Quant aux immenses foules, elles étaient assises sur le sable, les femmes à gauche, toutes en blanc, les hommes au milieu et à droite. Par dessus cette mer de têtes, on apercevait quelques échappées de la rivière scintillante, avec ses singulières embarcations allant et venant.

Impossible d'imaginer une foule plus recueillie. Chaque matin les réunions commençaient par la prière. De temps à autre, l'évêque qui présidait indiquait les sujets de prière ; alors toutes les têtes de se baisser, tandis qu'un murmure presque imperceptible allait croissant peu à peu jusqu'à devenir semblable au fracas de l'océan en furie. On ne peut se figurer quelque chose de plus saisissant.

    La chaleur torride n'avait d'égale que le silence qui s'établissait dès que le sâdhou se levait pour parler. Il avait souvent entendu parler dans le nord des nombreux chrétiens du Travancore. Mais autre chose était de les voir ainsi réunis ; et il se demandait comment donc il se faisait que l'Évangile fût si longtemps resté confiné dans cette partie restreinte de l'Inde.

    Il se mit à rappeler à cette multitude comment Dieu, dans les siècles passés, avait confié à l'Église syrienne le dépôt de la vérité, mais comment aussi, en gardant ce trésor pour eux, ils avaient contraint Dieu à faire venir des messagers d'Amérique et d'Europe pour remplir la tâche qu'ils avaient négligée. Puis, faisant allusion au grand mouvement réformateur commencé dans cette antique Église, il les pressa de répondre enfin à l'appel divin et de porter la lumière à ces millions qui meurent dans les ténèbres.

    Il y a d'ailleurs quelques années déjà que l'Église syrienne de Travancore a commencé à prendre à cœur sa responsabilité, et à envoyer des missionnaires dans diverses parties de l'Inde.

    Dès lors, Sundar Singh a répété ses appels ailleurs encore, de façon à éveiller un intérêt tout nouveau pour les missions. Il se rend clairement compte du devoir et du privilège que Dieu place devant l'Église hindoue en lui offrant de s'associer à son plan d'amour. Tant par son exemple que par ses paroles, il presse ses compatriotes de prendre leur croix et de suivre Christ à tout prix jusqu'à la victoire finale.

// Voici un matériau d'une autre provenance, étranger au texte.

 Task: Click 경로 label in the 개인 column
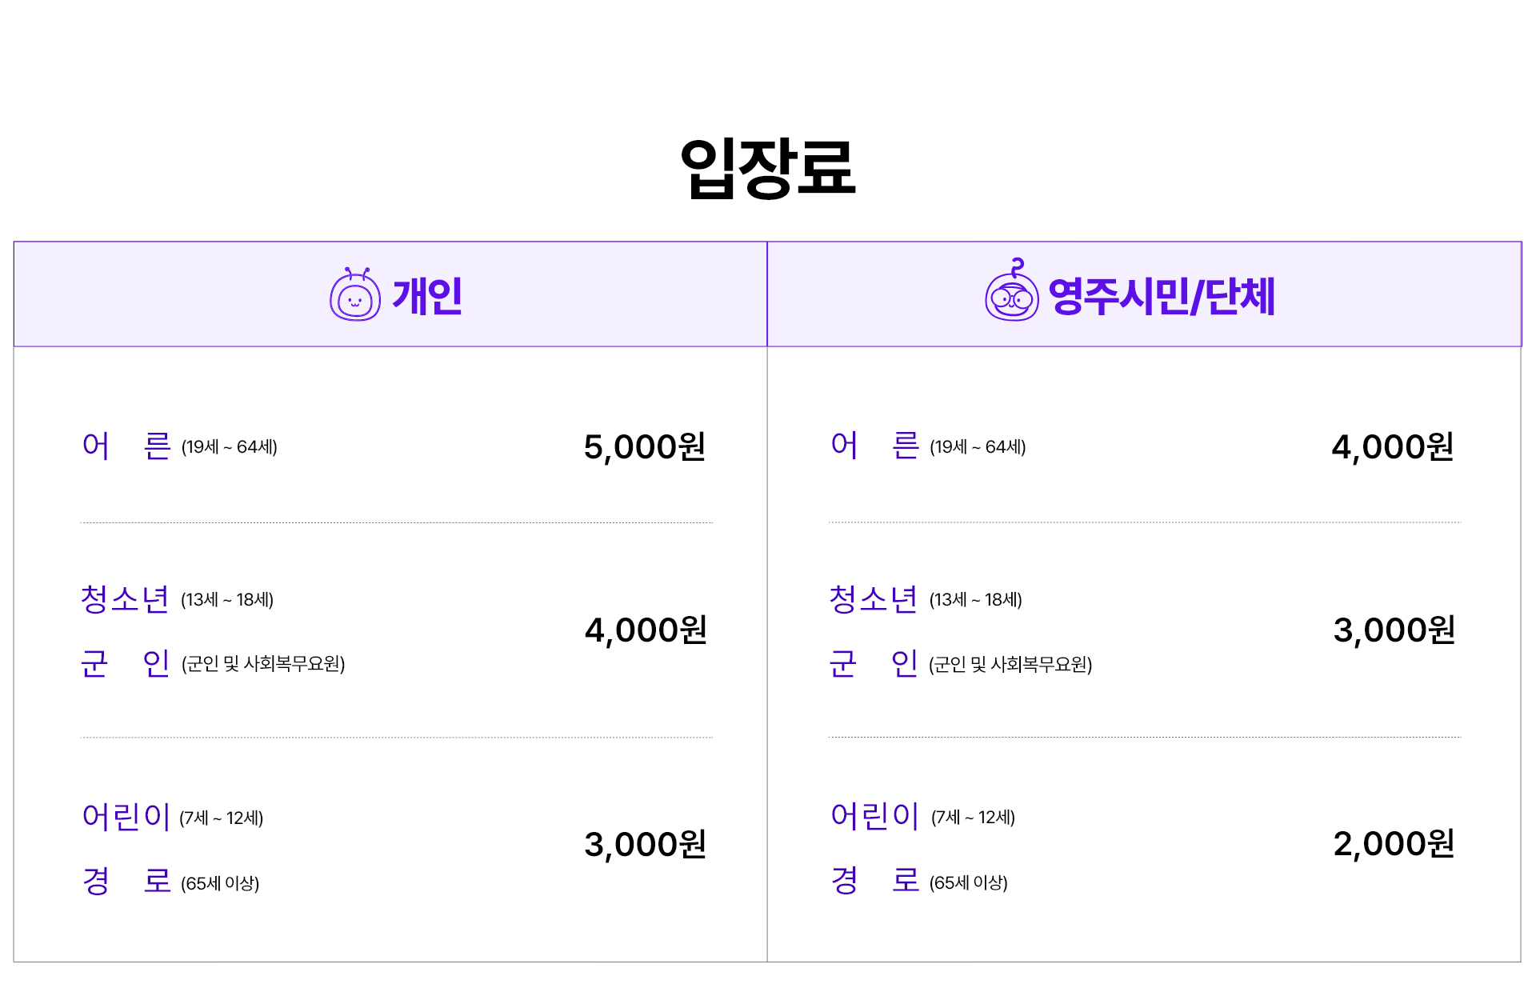click(x=126, y=882)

La prédication de Sundar Singh. C'est pour annoncer l'Évangile que Christ m'a envoyé (I Cor. 1 : 17 ). J'ai abondamment répandu l'Évangile de Christ. Et je me suis fait honneur d'annoncer l'Évangile là où Christ n'avait point encore été annoncé... selon qu'il est écrit : Ceux à qui il n'avait point été annoncé verront et ceux qui n'en avaient point entendu parler comprendront (Rom. 15 : 20, 2 1 .)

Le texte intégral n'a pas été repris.